§ **PROBLEM TO WORK ON**
Sift the material for lines containing "agent", and return them.

§ **DATA FOR THIS EXERCISE**
# # #

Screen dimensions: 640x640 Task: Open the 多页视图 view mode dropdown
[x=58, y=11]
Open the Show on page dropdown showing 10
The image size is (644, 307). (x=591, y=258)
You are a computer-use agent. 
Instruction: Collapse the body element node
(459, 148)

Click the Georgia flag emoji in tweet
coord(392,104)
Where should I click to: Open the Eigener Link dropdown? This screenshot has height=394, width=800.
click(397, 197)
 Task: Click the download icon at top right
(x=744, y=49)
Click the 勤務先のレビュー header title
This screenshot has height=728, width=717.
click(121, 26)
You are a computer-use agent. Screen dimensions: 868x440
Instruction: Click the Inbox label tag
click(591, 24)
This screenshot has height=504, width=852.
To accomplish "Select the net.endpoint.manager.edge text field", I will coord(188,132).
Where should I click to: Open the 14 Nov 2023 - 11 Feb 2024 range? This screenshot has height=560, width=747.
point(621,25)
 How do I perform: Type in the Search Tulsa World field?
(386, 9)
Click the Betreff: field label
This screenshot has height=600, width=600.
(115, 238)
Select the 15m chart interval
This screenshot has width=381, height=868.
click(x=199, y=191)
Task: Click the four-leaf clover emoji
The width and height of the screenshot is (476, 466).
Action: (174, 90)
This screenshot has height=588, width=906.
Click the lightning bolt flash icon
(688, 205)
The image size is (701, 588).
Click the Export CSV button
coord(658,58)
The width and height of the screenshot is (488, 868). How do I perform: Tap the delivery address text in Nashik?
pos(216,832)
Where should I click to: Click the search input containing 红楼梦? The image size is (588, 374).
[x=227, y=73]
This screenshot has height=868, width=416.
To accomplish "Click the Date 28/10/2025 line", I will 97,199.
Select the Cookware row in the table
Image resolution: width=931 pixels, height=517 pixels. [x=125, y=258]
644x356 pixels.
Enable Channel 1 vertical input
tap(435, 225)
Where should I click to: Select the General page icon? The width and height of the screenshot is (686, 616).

# # #

§ **PROBLEM SOLUTION**
You are a computer-use agent. 
You are a computer-use agent. Screen dimensions: 868x440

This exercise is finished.